Non sans peine, à en juger par sa biographie, mais rapidement à coup sûr. Trois ans plus tard, c’est lui qui assiste les siens. Associé dans un chantier, il en devient seul propriétaire, y installe son père en qualité de gérant, et travaille nuit et jour pour conquérir un brevet d’ingénieur. A dix-huit ans, il soumissionne des travaux publics, dirige des équipes d’ouvriers, s’exerce au maniement des hommes, se surmène, tombe gravement malade, et, à peine rétabli, se remet à l’œuvre. Il crée une tannerie, fonde une ville qui porte son nom : Gouldsborough. A vingt-cinq ans, il possédait déjà 100,000 dollars. Sept ans plus tard, il décuplait son capital, inaugurant, par un terrible coup de bourse, sa prise de possession de la voie ferrée de l’Érié et sa future royauté des chemins de fer.

Mais, non plus que les royautés politiques, les royautés industrielles ou financières ne sont à l’abri des coups du sort et des haines de leurs ennemis. Plus sa fortune grandissait, plus Jay Gould voyait croître le nombre des siens. Possesseur de l’Érié, il prétendit s’adjoindre la ligne de Susquehanna, qui complétait son réseau. Il s’en porta acquéreur ; mais ses adversaires soulevèrent des contestations légales qui retardaient sa prise de possession. Il n’en tint compte, prétendit passer outre et fit occuper la voie par ses agens et ses ouvriers. Cet appel à la force exaspéra les résistances. S’il était maître d’une extrémité de la ligne, ses opposans tenaient l’autre, et l’on vit pour la première fois ce spectacle étrange d’un duel gigantesque à coups de locomotives se ruant l’une sur l’autre, amenant des renforts de centaines d’hommes à chacun des deux camps, la plus forte et la plus intrépidement chauffée écrasant sa rivale, tuant et blessant mécaniciens et chauffeurs.
======
Liste d’exercices:
**a)** Recopiez le passage du texte sur Jay Gould qui va de « Non sans peine, à » à « chemins de fer. », ces deux passages compris.
**b)** Répondez à ces questions à l’aide du texte sur Jay Gould :
(i) À quel âge possédait-il déjà 100,000 dollars ?
(ii) Quel nom porte la ville qu’il fonde ?
(iii) Quelle ligne voulait-il ajouter à l’Érié ?
**c)** Pour chaque affirmation, dites si elle s’accorde avec le texte sur Jay Gould, en citant les mots qui le montrent :
(i) Il met son père à la tête du chantier comme gérant.
(ii) Sept ans après ses vingt-cinq ans, il avait doublé son capital.
(iii) Ses adversaires tenaient un bout de la ligne.

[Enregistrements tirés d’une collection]
======
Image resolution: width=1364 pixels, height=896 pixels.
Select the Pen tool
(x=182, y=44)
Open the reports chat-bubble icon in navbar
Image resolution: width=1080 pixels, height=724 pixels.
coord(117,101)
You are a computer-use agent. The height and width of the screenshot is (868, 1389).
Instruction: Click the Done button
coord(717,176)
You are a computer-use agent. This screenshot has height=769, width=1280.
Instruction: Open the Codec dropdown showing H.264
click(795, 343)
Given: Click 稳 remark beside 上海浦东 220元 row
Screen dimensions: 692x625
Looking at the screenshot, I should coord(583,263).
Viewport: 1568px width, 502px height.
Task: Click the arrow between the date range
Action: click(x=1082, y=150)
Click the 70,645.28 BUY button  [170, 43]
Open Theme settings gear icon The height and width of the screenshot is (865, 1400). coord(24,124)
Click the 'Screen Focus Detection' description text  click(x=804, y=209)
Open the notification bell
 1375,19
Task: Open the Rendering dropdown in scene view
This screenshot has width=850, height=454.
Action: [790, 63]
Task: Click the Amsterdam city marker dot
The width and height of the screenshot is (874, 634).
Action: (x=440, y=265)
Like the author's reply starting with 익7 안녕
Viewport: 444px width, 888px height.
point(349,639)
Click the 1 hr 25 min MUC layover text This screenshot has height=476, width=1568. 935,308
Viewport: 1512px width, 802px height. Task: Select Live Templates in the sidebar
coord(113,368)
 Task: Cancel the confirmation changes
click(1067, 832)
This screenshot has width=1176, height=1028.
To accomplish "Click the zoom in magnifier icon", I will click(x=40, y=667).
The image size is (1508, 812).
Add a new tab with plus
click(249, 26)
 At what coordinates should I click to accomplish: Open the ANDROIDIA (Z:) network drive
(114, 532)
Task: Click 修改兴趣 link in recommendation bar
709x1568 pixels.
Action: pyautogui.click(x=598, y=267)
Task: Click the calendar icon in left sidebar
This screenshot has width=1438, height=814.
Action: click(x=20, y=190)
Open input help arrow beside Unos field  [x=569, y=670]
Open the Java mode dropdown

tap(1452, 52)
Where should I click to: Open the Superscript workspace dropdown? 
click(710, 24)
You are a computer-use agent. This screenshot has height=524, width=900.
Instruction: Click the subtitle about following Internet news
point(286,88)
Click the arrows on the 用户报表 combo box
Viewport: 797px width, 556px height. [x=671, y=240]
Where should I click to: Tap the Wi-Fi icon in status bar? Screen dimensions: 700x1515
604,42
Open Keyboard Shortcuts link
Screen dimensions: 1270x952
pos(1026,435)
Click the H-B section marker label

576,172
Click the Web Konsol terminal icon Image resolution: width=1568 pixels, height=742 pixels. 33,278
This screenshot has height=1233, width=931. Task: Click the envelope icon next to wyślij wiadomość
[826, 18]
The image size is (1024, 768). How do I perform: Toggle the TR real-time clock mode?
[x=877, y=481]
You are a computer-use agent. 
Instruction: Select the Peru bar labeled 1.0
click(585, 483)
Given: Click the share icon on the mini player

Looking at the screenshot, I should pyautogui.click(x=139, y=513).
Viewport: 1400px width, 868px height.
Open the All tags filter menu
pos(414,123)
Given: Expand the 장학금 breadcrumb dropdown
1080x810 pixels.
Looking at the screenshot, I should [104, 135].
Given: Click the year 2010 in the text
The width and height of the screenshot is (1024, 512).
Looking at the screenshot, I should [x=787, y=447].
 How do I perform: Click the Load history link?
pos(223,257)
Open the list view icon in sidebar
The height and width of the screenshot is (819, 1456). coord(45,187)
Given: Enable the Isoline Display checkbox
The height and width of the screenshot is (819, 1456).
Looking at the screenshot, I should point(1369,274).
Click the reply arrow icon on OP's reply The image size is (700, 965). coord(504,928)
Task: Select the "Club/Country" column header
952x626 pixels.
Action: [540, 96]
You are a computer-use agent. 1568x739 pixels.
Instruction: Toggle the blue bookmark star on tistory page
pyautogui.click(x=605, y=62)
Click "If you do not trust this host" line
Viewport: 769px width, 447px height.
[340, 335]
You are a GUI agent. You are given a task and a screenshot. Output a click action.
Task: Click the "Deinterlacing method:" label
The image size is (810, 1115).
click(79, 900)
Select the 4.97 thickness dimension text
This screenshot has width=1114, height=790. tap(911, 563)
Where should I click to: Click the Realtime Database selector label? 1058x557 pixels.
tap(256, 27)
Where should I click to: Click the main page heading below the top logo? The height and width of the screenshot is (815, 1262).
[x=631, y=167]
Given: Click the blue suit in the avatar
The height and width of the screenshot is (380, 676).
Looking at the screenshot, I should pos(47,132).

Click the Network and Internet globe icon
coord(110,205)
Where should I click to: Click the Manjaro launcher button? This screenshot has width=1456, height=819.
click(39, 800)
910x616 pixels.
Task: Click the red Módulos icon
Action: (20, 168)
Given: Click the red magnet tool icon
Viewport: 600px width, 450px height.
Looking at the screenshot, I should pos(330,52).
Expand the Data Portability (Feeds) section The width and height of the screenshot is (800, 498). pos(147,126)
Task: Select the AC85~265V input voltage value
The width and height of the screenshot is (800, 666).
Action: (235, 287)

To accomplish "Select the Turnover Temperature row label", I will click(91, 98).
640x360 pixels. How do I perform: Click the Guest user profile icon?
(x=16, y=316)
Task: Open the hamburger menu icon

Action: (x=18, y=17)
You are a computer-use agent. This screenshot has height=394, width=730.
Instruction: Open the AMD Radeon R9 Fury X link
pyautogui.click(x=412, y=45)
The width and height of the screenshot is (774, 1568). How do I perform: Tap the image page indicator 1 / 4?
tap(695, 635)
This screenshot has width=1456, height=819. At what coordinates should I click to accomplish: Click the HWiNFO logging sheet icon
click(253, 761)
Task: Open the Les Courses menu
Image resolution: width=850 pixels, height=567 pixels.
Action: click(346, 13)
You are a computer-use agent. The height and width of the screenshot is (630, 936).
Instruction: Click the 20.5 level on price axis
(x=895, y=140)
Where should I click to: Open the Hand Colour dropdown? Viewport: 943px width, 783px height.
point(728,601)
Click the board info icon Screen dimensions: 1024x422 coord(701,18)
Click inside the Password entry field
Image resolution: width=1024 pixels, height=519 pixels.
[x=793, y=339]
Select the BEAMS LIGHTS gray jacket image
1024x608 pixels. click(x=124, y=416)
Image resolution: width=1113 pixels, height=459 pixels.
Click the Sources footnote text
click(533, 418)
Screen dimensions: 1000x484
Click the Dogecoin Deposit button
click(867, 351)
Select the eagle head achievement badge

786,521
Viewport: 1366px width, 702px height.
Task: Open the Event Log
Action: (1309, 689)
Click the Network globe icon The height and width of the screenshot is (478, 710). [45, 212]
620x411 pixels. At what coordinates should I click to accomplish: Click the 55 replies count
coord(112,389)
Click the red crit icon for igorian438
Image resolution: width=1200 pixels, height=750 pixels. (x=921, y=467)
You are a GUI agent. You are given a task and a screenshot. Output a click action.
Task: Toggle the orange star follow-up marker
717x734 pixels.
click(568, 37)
======
Réponses par exercice:
**a)**
Non sans peine, à en juger par sa biographie, mais rapidement à coup sûr. Trois ans plus tard, c’est lui qui assiste les siens. Associé dans un chantier, il en devient seul propriétaire, y installe son père en qualité de gérant, et travaille nuit et jour pour conquérir un brevet d’ingénieur. A dix-huit ans, il soumissionne des travaux publics, dirige des équipes d’ouvriers, s’exerce au maniement des hommes, se surmène, tombe gravement malade, et, à peine rétabli, se remet à l’œuvre. Il crée une tannerie, fonde une ville qui porte son nom : Gouldsborough. A vingt-cinq ans, il possédait déjà 100,000 dollars. Sept ans plus tard, il décuplait son capital, inaugurant, par un terrible coup de bourse, sa prise de possession de la voie ferrée de l’Érié et sa future royauté des chemins de fer.

**b)**
(i) À vingt-cinq ans.
(ii) Gouldsborough.
(iii) La ligne de Susquehanna.

**c)**
(i) Oui : « y installe son père en qualité de gérant ».
(ii) Non : « il décuplait son capital ».
(iii) Oui : « S’il était maître d’une extrémité de la ligne, ses opposans tenaient l’autre ».